This 16th hole was built on a terrific piece of gently sloping land. From the standpoint of land movement, it's definitely the most interesting hole on the course. Add in the overhanging limbs that partially block a shot that comes in from the left, and a really cool green site, and you've got a great golf hole. I think I liked #14 slightly better, but that is not a knock on this hole as it's really splitting hairs between two fantastic holes.
#10, Par 4, 407 Yards
This is one of the most beautiful but demanding holes at Cherry Hills. Players will need an accurate tee shot to a fairway which is severely sloped from right to left and guarded by a large bunker and trees on the right side. The second shot must be precise to a right-to-left-sloping green with bunkers on both sides. A right-side hole location will require true confidence from players who decide to challenge the hole.
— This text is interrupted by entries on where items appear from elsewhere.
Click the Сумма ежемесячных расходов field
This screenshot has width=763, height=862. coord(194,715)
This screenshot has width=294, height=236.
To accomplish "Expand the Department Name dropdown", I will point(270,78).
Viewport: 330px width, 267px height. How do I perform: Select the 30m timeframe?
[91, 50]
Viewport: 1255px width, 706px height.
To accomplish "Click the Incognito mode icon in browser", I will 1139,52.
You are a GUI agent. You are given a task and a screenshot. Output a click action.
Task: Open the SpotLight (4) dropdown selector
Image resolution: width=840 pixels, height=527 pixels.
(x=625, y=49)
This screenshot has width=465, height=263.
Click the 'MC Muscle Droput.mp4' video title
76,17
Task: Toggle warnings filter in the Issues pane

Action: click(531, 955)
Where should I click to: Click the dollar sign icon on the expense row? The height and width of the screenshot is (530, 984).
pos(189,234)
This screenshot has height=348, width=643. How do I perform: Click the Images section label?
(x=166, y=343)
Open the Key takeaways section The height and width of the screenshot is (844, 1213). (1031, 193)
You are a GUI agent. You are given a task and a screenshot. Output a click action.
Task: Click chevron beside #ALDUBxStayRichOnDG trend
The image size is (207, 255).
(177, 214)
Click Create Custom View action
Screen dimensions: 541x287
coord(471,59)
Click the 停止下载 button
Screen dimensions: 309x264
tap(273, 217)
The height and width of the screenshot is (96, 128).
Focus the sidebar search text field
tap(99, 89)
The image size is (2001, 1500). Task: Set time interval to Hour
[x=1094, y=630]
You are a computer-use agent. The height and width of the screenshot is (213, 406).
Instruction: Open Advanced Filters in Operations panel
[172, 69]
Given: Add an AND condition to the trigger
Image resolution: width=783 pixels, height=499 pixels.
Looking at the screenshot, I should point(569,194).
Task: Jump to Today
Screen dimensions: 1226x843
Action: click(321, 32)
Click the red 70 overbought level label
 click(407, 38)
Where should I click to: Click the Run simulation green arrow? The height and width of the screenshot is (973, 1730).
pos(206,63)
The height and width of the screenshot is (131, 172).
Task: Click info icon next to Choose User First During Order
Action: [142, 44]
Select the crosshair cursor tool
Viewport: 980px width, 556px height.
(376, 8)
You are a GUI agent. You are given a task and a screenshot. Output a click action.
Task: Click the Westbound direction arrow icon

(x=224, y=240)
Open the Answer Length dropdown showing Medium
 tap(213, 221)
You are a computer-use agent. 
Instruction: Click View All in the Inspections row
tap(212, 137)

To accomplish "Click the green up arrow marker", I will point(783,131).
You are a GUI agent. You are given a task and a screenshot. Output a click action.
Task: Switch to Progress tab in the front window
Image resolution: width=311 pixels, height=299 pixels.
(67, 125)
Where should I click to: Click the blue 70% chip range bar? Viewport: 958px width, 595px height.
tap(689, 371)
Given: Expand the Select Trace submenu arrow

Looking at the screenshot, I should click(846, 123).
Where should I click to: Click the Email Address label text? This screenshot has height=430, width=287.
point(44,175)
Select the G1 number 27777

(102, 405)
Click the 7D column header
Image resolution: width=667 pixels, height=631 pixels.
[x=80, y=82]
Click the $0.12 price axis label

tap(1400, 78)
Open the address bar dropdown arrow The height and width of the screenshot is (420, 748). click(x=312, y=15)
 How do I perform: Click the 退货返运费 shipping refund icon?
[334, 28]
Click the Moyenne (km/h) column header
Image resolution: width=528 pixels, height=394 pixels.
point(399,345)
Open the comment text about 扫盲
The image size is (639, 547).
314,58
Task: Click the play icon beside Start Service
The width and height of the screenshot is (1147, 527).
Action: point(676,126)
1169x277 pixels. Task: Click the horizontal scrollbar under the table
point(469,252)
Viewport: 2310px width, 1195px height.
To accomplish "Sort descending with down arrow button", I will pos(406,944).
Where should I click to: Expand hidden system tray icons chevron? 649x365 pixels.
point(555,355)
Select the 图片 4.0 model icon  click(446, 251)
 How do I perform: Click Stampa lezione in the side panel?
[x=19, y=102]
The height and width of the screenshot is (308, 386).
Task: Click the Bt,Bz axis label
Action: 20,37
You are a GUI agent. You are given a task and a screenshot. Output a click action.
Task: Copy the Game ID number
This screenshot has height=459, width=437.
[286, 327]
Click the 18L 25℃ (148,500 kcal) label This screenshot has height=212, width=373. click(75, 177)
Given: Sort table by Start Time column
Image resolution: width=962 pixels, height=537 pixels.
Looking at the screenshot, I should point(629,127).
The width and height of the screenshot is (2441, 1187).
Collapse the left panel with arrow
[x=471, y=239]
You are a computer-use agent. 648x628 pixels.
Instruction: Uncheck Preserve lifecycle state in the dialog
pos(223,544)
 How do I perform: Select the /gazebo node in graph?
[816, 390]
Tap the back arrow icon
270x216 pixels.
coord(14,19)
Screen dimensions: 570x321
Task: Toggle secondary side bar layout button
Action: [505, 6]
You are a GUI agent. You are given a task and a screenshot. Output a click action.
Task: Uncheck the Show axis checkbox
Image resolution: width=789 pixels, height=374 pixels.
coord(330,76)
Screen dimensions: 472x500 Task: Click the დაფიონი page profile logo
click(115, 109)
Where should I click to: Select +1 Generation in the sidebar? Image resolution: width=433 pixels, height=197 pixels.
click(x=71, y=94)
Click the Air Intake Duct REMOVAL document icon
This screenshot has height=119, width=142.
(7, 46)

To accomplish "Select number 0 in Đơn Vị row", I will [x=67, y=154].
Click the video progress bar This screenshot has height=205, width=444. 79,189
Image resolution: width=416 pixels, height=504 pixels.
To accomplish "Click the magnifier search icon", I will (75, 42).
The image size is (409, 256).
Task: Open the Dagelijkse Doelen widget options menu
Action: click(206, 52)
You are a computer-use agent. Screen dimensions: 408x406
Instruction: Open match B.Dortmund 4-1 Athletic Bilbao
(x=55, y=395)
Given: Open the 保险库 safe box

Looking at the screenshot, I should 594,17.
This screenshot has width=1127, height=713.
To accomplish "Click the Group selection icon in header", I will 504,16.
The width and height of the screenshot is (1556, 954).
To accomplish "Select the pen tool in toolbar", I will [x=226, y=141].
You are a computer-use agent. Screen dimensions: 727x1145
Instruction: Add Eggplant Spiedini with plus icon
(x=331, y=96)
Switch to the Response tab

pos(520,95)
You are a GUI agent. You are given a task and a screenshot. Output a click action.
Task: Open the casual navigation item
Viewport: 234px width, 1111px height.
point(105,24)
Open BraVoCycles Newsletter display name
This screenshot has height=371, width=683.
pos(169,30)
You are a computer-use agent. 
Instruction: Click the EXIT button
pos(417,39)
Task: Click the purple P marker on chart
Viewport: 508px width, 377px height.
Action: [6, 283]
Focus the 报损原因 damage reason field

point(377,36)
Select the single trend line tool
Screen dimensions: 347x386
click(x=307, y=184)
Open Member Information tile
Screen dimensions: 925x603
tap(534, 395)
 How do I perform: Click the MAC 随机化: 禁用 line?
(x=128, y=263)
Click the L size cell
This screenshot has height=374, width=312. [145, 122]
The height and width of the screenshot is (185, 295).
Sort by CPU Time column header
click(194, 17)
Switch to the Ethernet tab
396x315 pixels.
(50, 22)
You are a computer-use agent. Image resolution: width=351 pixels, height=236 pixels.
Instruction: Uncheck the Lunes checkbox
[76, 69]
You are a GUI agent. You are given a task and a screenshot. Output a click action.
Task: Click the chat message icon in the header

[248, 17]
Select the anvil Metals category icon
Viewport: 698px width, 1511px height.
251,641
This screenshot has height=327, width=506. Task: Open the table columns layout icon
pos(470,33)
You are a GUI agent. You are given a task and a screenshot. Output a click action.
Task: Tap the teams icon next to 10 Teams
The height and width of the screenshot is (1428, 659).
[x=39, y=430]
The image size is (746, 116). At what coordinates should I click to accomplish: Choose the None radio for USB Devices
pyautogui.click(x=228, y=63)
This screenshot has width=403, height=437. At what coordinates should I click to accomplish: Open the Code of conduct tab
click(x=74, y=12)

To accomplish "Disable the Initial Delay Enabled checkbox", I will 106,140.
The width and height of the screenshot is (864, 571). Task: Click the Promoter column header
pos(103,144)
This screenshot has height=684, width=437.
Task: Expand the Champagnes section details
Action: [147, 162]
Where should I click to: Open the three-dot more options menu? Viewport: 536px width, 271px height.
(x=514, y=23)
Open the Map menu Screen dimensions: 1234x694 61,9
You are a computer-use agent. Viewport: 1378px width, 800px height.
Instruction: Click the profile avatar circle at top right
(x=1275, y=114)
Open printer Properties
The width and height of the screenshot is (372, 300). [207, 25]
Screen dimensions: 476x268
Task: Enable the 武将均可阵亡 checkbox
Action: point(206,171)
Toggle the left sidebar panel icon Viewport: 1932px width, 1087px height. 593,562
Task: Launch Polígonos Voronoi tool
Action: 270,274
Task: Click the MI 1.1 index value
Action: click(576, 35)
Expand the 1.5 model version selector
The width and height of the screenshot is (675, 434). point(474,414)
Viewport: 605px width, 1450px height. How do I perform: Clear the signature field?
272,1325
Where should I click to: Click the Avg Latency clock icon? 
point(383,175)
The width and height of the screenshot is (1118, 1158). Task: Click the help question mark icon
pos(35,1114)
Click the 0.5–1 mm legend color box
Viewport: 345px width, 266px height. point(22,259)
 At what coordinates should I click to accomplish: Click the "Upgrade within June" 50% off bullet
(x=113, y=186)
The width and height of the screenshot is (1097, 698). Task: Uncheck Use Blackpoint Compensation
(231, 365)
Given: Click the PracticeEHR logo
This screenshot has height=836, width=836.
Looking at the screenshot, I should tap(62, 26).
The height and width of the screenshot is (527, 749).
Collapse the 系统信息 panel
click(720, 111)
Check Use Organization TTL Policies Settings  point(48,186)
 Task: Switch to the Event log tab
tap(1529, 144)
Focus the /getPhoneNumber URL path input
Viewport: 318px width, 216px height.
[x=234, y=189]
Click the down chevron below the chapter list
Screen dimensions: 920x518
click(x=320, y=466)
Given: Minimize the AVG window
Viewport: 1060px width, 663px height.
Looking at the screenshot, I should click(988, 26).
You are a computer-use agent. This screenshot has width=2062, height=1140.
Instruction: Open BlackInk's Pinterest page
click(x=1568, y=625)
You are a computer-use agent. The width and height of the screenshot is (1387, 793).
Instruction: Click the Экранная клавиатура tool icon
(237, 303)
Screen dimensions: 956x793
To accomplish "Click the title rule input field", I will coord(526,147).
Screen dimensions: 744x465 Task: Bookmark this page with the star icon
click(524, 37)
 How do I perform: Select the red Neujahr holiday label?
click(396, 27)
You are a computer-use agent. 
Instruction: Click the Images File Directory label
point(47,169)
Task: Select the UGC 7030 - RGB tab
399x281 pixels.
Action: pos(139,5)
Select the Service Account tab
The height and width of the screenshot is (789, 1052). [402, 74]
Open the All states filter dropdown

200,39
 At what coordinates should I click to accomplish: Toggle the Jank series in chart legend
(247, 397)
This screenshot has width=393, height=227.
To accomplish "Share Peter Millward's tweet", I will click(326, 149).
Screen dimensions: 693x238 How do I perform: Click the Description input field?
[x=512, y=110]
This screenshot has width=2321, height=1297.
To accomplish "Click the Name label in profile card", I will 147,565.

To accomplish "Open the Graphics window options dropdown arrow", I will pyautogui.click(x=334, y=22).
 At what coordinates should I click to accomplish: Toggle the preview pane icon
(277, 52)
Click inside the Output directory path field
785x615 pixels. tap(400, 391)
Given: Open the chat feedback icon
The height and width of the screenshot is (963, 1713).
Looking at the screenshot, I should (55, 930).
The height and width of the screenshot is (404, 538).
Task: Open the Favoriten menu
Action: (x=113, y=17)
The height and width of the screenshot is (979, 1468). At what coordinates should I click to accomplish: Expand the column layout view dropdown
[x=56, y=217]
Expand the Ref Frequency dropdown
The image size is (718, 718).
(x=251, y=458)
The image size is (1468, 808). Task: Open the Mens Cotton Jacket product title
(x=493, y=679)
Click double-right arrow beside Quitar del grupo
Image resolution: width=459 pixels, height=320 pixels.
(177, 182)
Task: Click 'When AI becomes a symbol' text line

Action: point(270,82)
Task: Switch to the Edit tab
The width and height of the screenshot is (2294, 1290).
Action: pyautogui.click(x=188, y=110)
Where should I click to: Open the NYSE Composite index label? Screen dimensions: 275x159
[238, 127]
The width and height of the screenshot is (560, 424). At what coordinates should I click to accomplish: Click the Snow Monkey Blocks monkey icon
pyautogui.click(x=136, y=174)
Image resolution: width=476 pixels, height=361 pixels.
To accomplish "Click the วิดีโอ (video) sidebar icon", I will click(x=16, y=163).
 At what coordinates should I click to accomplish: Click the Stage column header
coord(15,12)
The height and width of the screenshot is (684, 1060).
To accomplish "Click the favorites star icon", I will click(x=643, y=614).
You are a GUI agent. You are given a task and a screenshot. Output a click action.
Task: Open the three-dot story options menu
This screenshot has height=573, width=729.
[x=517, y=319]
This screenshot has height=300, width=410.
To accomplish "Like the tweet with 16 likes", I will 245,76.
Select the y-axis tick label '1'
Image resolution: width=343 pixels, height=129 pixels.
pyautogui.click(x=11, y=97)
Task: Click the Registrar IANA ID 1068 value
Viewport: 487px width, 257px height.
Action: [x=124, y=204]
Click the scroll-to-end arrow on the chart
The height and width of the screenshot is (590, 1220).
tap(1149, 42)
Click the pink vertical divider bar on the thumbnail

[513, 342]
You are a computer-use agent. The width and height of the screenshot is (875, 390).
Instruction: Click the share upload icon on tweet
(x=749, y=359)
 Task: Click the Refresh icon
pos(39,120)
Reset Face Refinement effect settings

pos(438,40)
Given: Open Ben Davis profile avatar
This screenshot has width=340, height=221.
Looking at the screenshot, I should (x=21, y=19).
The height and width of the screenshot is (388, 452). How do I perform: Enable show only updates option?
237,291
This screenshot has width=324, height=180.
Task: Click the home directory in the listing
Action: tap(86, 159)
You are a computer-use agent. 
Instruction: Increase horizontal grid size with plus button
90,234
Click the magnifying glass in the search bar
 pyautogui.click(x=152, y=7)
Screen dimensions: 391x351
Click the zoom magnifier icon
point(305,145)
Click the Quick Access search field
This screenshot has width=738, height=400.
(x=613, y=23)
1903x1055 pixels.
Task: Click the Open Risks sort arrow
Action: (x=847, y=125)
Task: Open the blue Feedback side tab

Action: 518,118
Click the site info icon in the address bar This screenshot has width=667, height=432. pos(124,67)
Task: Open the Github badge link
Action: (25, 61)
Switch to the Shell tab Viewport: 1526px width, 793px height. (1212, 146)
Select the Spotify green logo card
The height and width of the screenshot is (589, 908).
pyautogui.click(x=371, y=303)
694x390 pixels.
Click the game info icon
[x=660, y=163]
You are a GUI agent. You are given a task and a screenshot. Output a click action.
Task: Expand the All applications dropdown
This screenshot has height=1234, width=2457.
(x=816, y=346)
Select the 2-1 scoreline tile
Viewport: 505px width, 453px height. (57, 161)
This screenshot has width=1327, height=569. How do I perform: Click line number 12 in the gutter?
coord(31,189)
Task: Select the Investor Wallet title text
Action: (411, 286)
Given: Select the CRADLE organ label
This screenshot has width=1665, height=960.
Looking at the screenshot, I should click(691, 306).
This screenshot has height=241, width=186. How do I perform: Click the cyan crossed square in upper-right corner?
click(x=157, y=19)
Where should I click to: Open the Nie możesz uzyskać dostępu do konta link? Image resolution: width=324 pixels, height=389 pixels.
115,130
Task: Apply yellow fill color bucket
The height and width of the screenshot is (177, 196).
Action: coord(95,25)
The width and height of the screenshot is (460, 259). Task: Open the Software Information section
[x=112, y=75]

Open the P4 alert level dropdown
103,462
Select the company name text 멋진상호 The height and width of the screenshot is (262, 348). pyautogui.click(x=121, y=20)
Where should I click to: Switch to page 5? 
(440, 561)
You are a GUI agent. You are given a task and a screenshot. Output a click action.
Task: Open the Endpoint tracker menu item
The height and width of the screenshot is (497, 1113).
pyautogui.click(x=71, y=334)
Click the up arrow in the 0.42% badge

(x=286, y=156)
This hole has it all. A beautiful view of snow-capped mountains from the tee. A hard sloped fairway and green add strategy. Then there's the fact that President George W. Bush used to stay in the house to the right of the green when in town. A great way to start the second nine.
#14, Par 4, 448 Yards
The 14th at Cherry Hills is arguably the toughest hole on the course. The hole plays to a slight dogleg left and has the widest fairway on the course. The second shot is downhill with the green guarded by Little Dry Creek to the left and a large bunker to the right. The green is severe and putting is a challenge for all levels of play. This is where Phil Mickelson closed out Manny Zerman to win the 1990 U.S. Amateur.
For my money, this was the best hole on the course, though 16 made a case as well. It actually reminded me a bit of the famous 12th at Southern Hills, and it's a bear. From the tips, it stretches all the way to 515 yards!.
#13, Par 4, 381 Yards
This straight-away par 4 requires an accurate tee shot to avoid the deep grass mounds on the left and the large fairway bunker to the right. Players who successfully negotiate the drive will be left with a short iron to a very small and tricky green. Anything over this green is a mistake. This hole was the demise of Jack Nicklaus in both the 1960 and 1978 U.S. Opens.
I can vouch for the advice above. Long is very very bad!